◆ **Supplied material**:
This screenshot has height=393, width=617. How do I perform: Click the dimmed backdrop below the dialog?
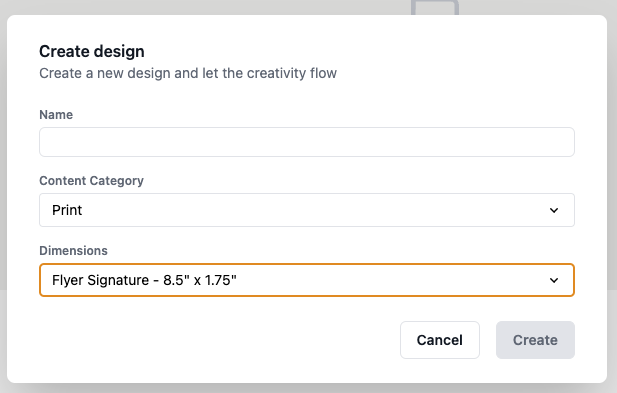pos(308,388)
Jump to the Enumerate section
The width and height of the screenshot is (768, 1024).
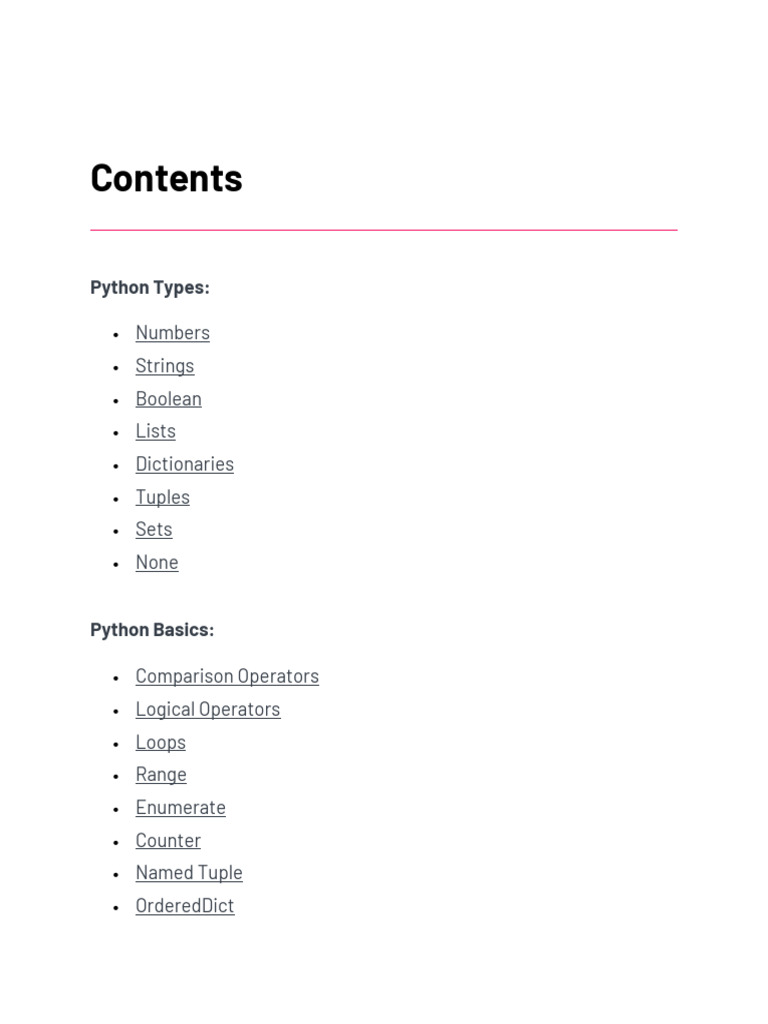click(x=180, y=807)
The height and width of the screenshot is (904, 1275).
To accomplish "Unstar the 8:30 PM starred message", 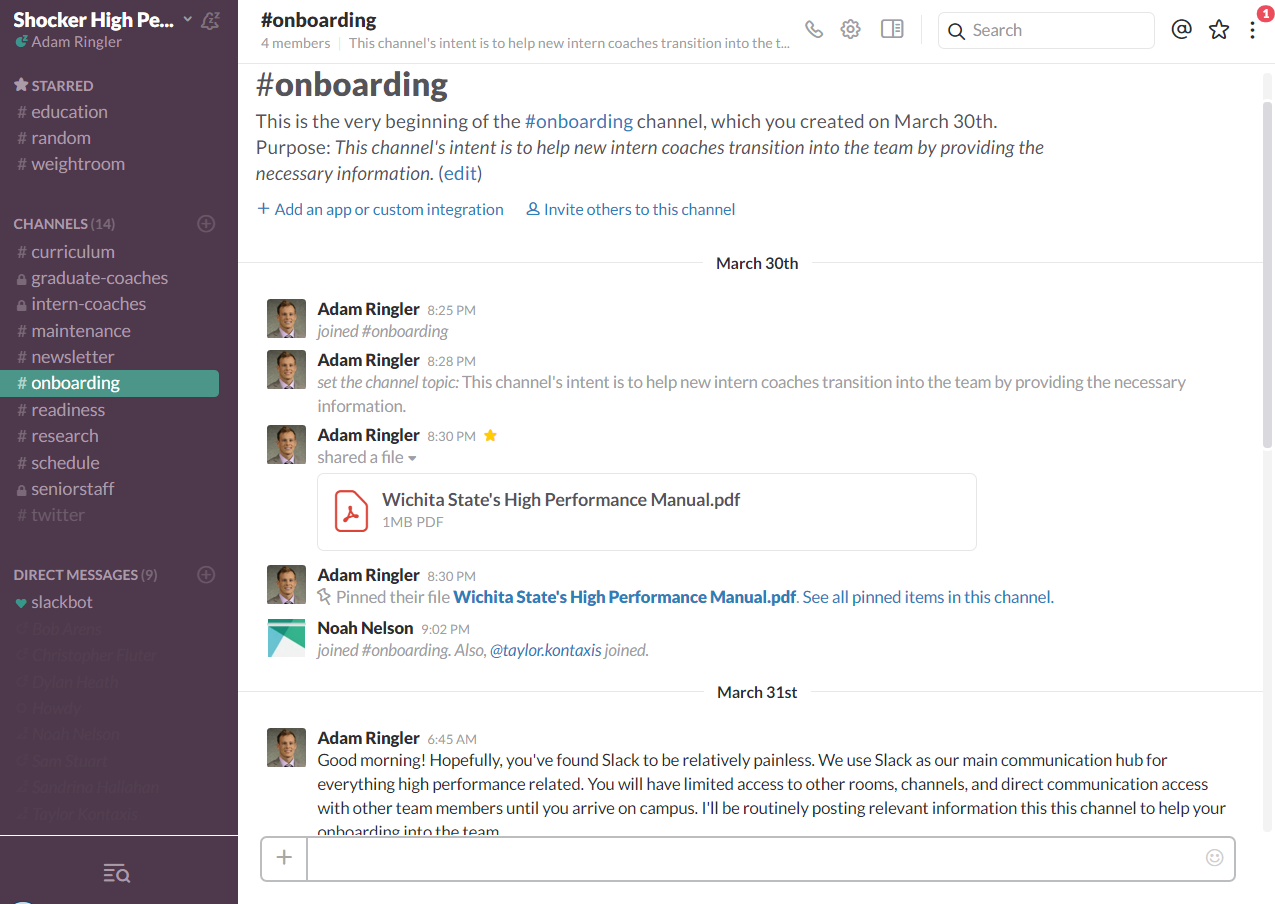I will coord(489,434).
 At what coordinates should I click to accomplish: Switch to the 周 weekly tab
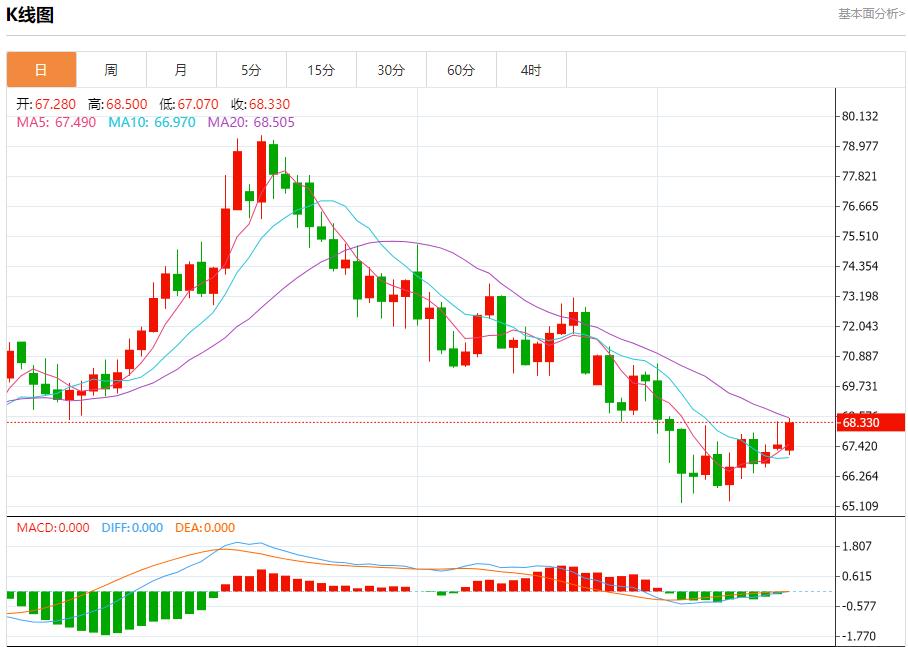tap(111, 70)
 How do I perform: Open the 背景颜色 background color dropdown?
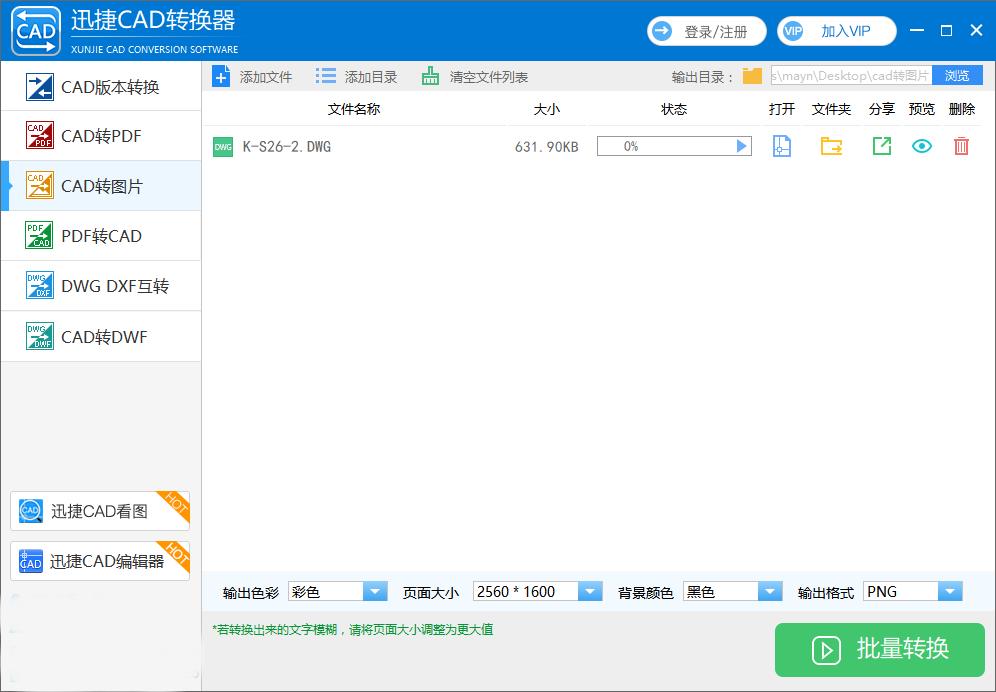click(x=770, y=591)
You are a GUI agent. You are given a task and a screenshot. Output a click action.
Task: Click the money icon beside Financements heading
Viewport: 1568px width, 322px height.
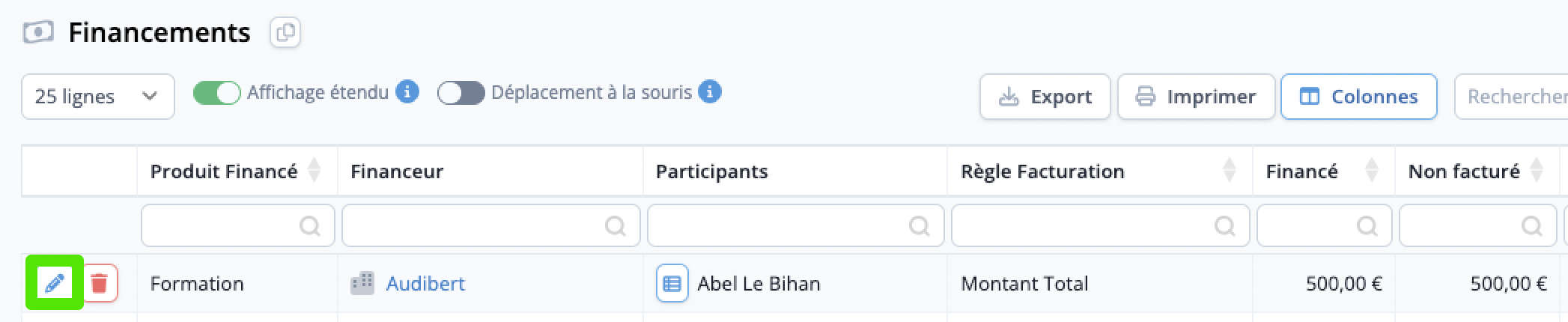click(38, 32)
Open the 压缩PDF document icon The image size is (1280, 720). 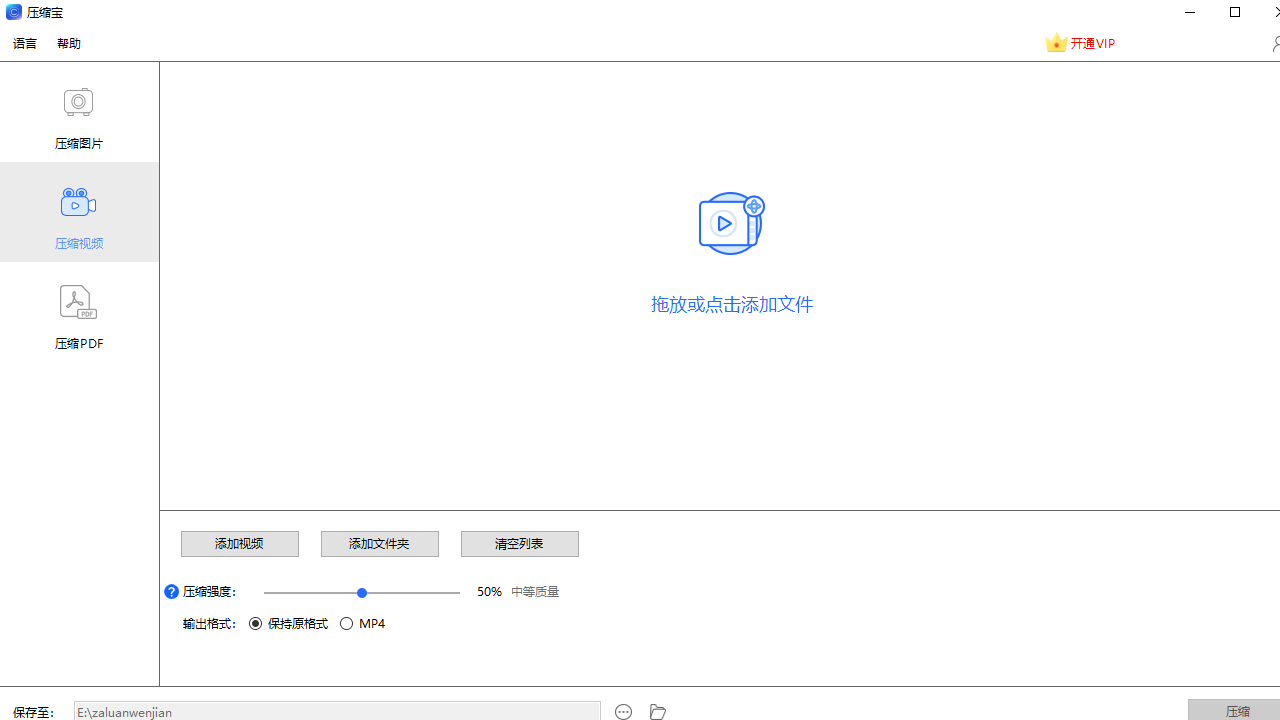(78, 302)
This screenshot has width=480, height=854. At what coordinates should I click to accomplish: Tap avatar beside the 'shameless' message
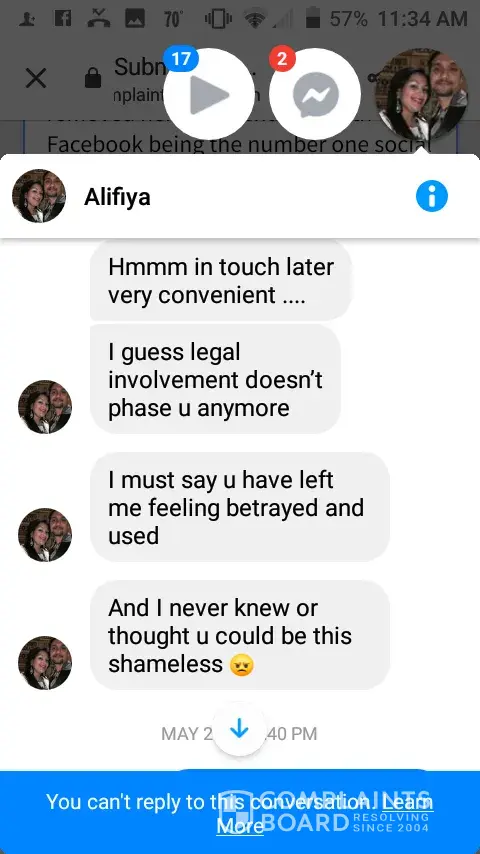[x=45, y=663]
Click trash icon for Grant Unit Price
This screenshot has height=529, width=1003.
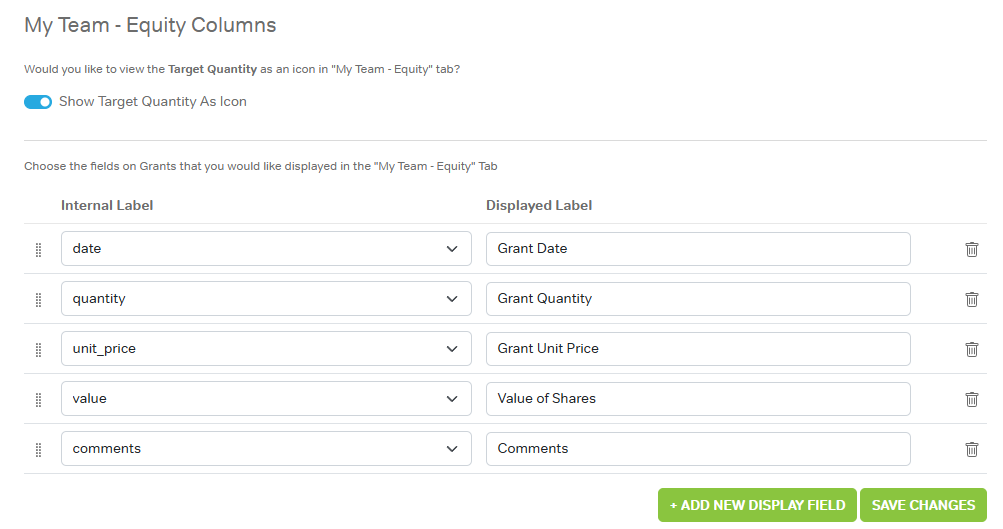tap(971, 349)
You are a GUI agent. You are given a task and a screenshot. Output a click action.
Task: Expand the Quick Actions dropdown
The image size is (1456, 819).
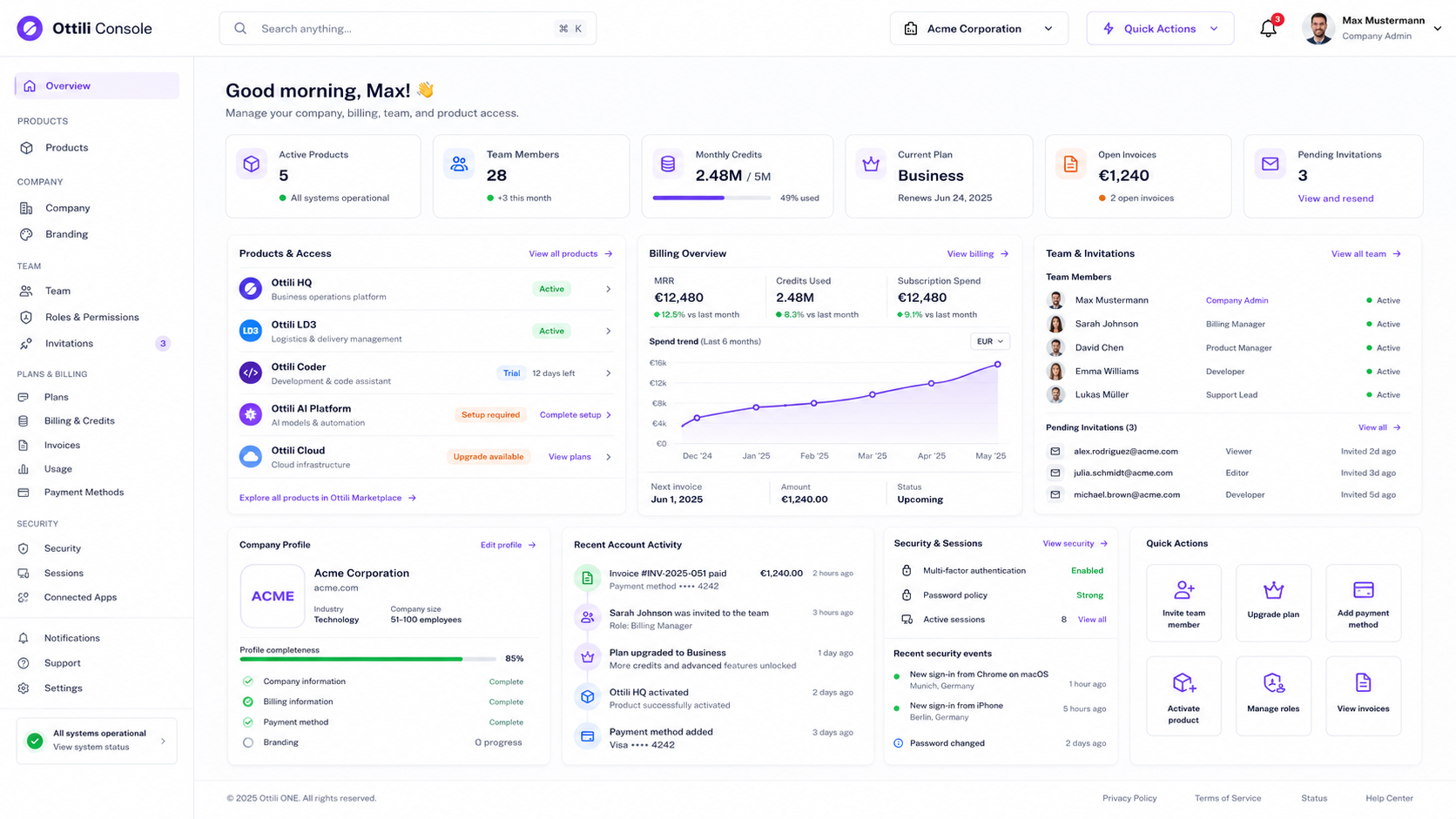[x=1160, y=29]
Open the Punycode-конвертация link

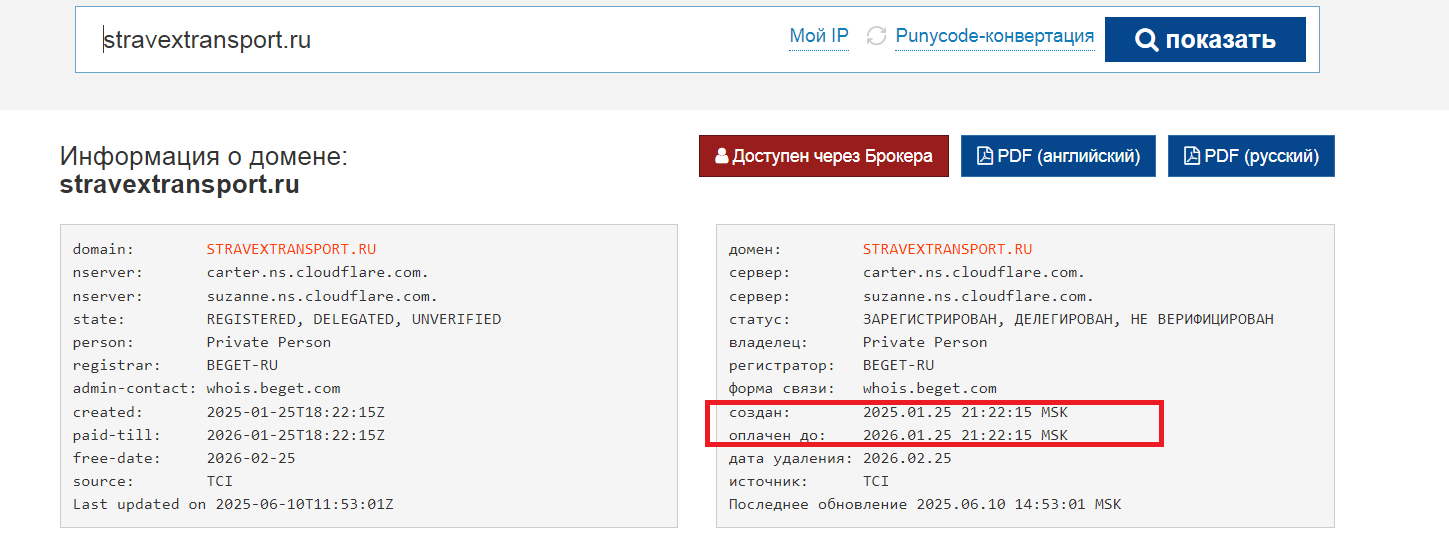994,37
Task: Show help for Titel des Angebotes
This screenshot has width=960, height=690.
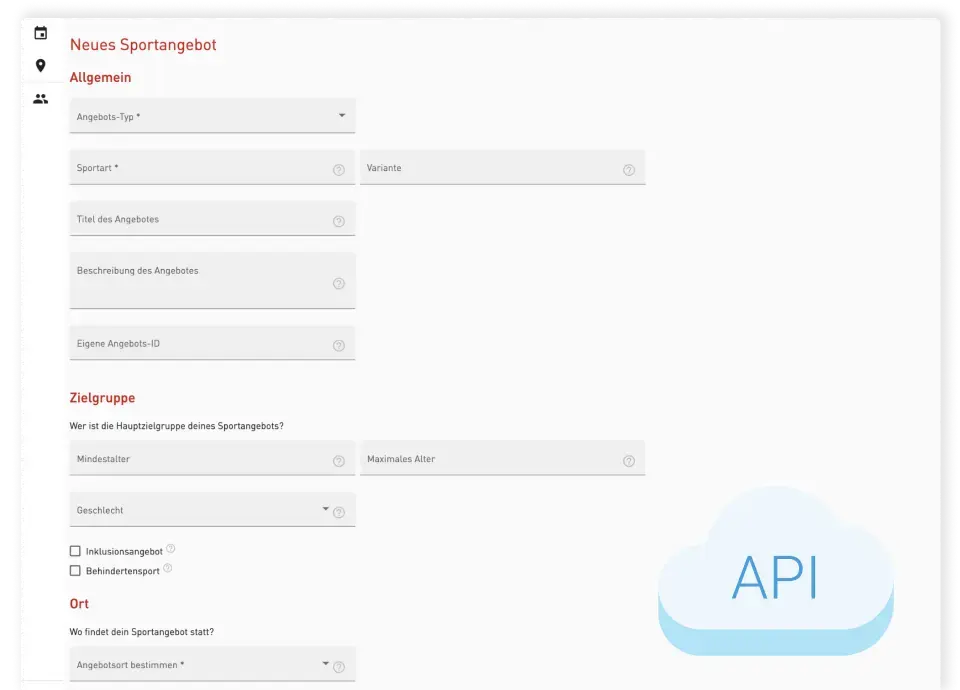Action: 339,222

◆ **Task details**:
What is needed is an exact restatement of every line from the one containing "Task: Show help for Titel des Angebotes" through the last line of the records, pictures left out.

◆ **Completed exercise**:
Task: Show help for Titel des Angebotes
This screenshot has width=960, height=690.
Action: 339,222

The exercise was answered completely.